Dans le Jura, la maltraitance animale est un sujet qui préoccupe les autorités. Pour lutter contre ce fléau, le groupement de gendarmerie départementale du Jura a décidé de mettre en place un dispositif de référents pour mieux intervenir en cas de maltraitance animale. Selon France Bleu, 17 gendarmes se sont portés volontaires pour devenir référents de lutte contre la maltraitance animale dans les communautés de brigade de Dole, Lons-le-Saunier, Champagnole ou encore de Poligny. Un dispositif similaire est également en place dans les trois autres départements de Franche-Comté.
Les maltraitances animales sont nombreuses et ont souvent des conséquences dramatiques pour les animaux. On se souvient notamment de l’affaire des chevaux mutilés en 2020 ou encore celle de la propriétaire d’un refuge en Haute-Saône accusée de mauvais traitements sur 111 animaux. Pour mieux lutter contre ces violences insupportables, un référent sera nommé dans chaque commissariat et brigade de gendarmerie pour prendre les plaintes et enquêter sur les violences envers les animaux, des êtres vulnérables, doués de sensibilité, qui méritent notre protection.

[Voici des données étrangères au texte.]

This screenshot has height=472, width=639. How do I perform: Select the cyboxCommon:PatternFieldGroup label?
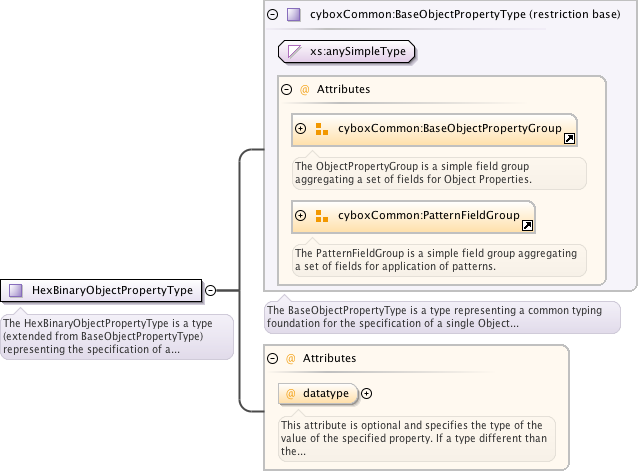[x=428, y=215]
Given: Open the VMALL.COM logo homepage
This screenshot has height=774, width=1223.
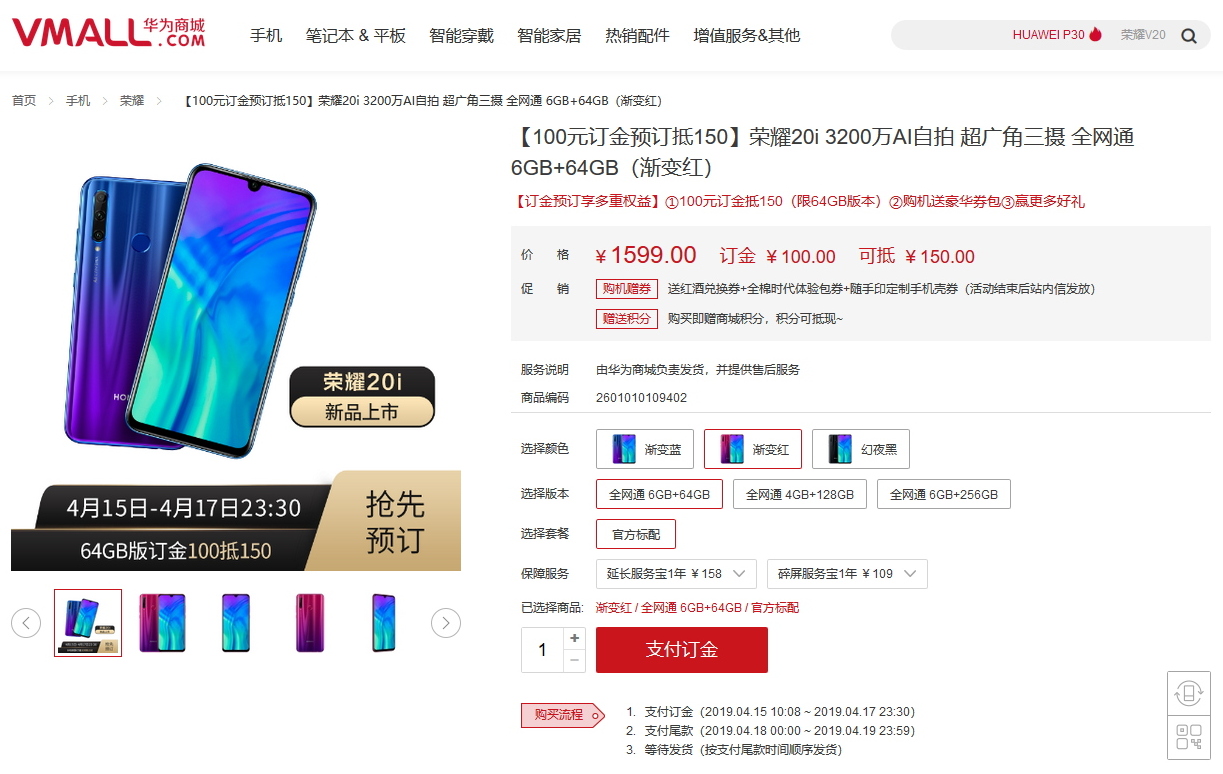Looking at the screenshot, I should click(108, 33).
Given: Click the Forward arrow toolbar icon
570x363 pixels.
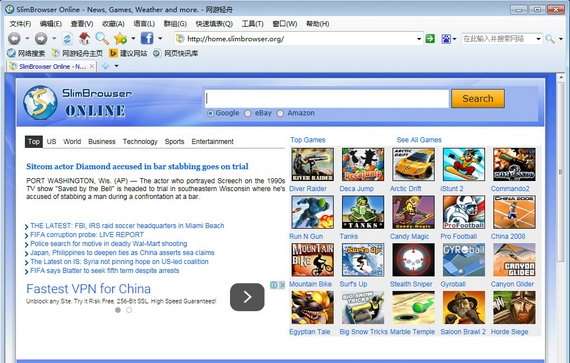Looking at the screenshot, I should point(41,38).
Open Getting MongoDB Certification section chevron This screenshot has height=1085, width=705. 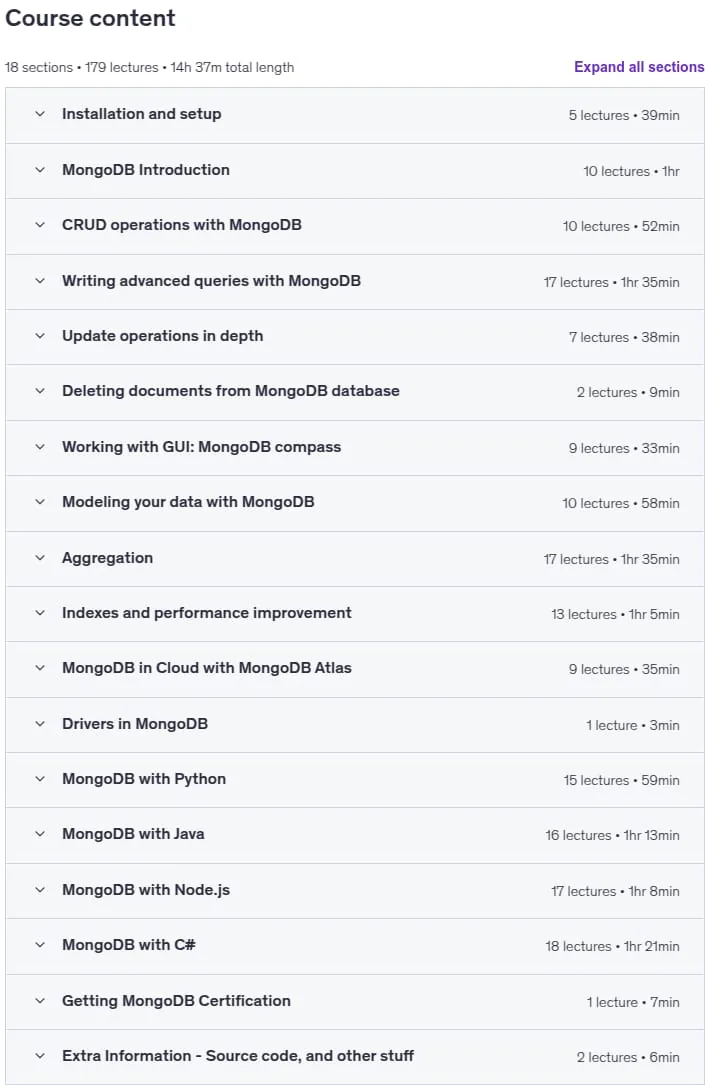tap(40, 1001)
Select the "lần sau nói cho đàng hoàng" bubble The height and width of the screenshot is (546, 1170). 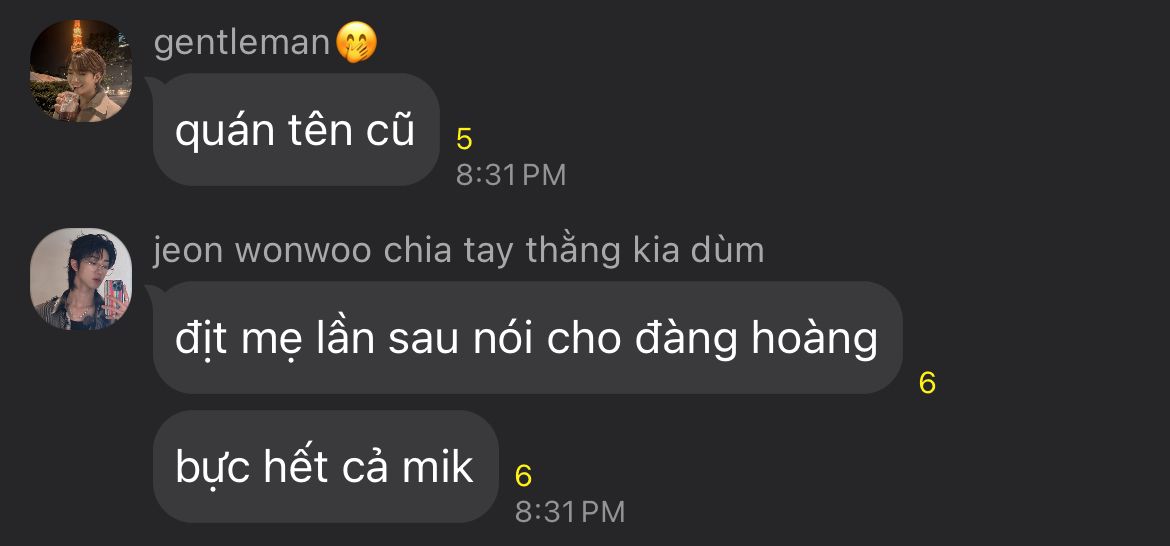pos(528,337)
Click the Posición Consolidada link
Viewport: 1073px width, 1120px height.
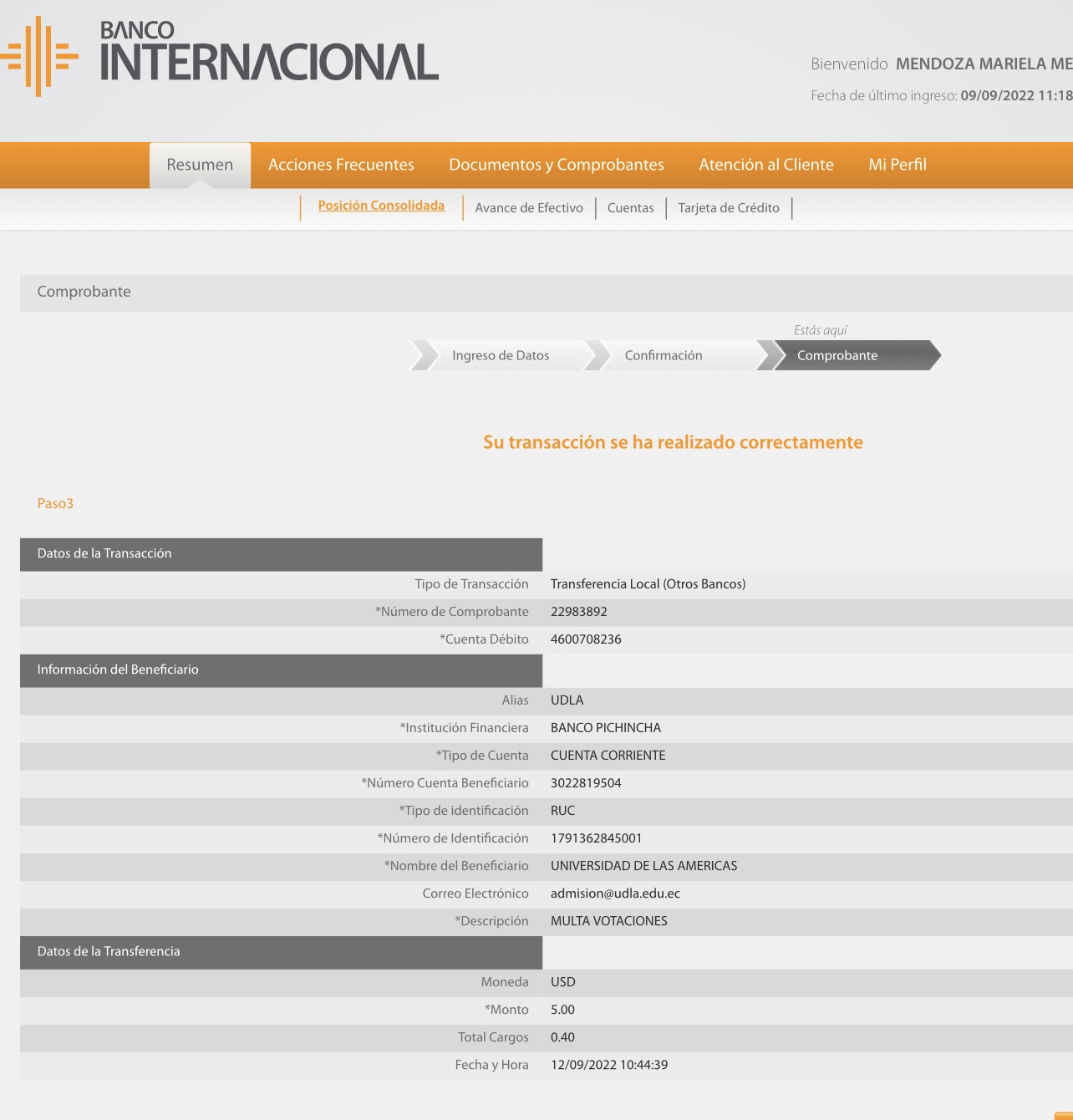[381, 206]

Les actes de violences qu’ils subissent parfois sont insupportables.
Dans cette bataille, tout le monde peut agir. C’est pourquoi j’ai décidé de mettre en place de nouveaux moyens exceptionnels : dans chaque commissariat et brigade de gendarmerie, un référent sera nommé pour prendre les plaintes et enquêter sur ces violences insupportables ⤵️ pic.twitter.com/h6JIfEAkl3
— Gérald DARMANIN (@GDarmanin) January 27, 2023
Le lieutenant-colonel Xavier Desbrosse, du groupement départemental de gendarmerie du Jura, a souligné l'importance de former ces référents de manière adéquate pour qu'ils puissent intervenir efficacement. Ces derniers seront spécialement formés par l’OCLAESP (Office central de lutte contre les atteintes à l'environnement et à la santé publique) pour savoir “comment aborder l’animal et comment faire comprendre à la personne que son animal est en souffrance”. Le lieutenant-colonel a également déclaré que ces référents seront en mesure de "renforcer l’action répressive" tout en "aidant les associations et réagissant beaucoup plus vite".
Pour rappel, les animaux domestiques, apprivoisés ou captifs sont protégés au titre du livre V, titre II du code pénal et article L.214 et suivants du Code rural et de la pêche maritime.
La gendarmerie du Jura a également rappelé sur Facebook que les mauvais traitements envers les animaux sont passibles d'un an d'emprisonnement et de 15 000 euros d'amende, tandis que la diffusion d'actes sexuels perpétrés sur des animaux est passible de deux ans de prison et de 30 000 euros d'amende.
Ce dispositif est un grand pas en avant pour la protection des animaux dans le Jura. Claude Charles, vice-président du refuge SPA de Gray en Haute-Saône, a déclaré à France Bleu que ce dispositif était parfait : "On espère que quand on sera avisés d'un cas de maltraitance, les gendarmes viendront avec nous. Quand les gendarmes sont là, les propriétaires ne disent rien".